As we discussed earlier, TBI occurs when the brain is subjected to a hit or event that causes torsion, shearing, or bruising within delicate brain tissue. Nerve cells are damaged and may collapse or leak chemicals into the brain, compounding the injury.

The ability to diagnose TBI is crucial to short-term treatment and the long-term prognosis of a patient.  Brain injury can cause changes that trigger anxiety, depression, personality shifts and neurodegenerative conditions that include dementias, Alzheimer’s disease, and Chronic traumatic encephalopathy (CTE).

A blood test has long been sought to assist with diagnosis and replace radiation-intensive diagnostic CT scans.  In a study published recently in Molecular Psychiatry, researchers took a two-fold approach to advance diagnostic capabilities after a TBI.

From the battlefield and the research lab

Looking to veterans returning from combat in the Middle East, research scientists used imaging, neurocognitive and neuropsychological assessments, and blood biomarkers to evaluate chemical and structural changes that occur in the brain after injury.

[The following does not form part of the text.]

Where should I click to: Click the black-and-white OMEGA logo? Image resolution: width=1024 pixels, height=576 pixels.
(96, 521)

The veterans involved in the study each reported between one and 50 blast exposures and all complained of chronic cognitive and behavioral changes.  Alongside evaluation of human patients, researchers used mouse models to compare traits, functional, and chemical consequences that occur after TBI.

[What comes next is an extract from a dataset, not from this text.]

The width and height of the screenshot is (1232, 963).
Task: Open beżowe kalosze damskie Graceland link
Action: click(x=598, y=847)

Some key points of the study include the following:

  • In a healthy brain, a protein called tau helps form the internal framework of nerve cells in the brain. After injury, or repetitive injury, tau may begin to clump together, causing build-up that collapses the cell and forms twisty tau chains that create additional brain damage.   In this study, researchers were able to use positron emission topography (PET) scan to locate excessive tau bundles in five of the ten veterans who took part in the study.
  • Neurofilament protein-light chain (Nf-L) is a brain protein that leaks from brain tissue after a traumatic brain injury. Because of this leakage, researchers were able to measure its presence in the blood.  Focus on Nf-L allowed the scientists to identify altered blood levels of the protein after mild TBI, in veterans suffering chronic effects of brain injury, and in others with neurodegenerative diseases.

Research team member Dr. Gregory Elder of Mount Sinai remarks, “There are many young, otherwise healthy veterans who have suffered blast-related TBIs, some of them years in the past, who either aren’t getting better or, in some cases, are getting worse. We don’t know why or how to identify those at greatest risk. The work in this study is a step towards answering those questions.”

This study contributes refined diagnostic knowledge along with better understanding of the neurodegenerative changes that occur in the human brain after an injury, wherever it occurs.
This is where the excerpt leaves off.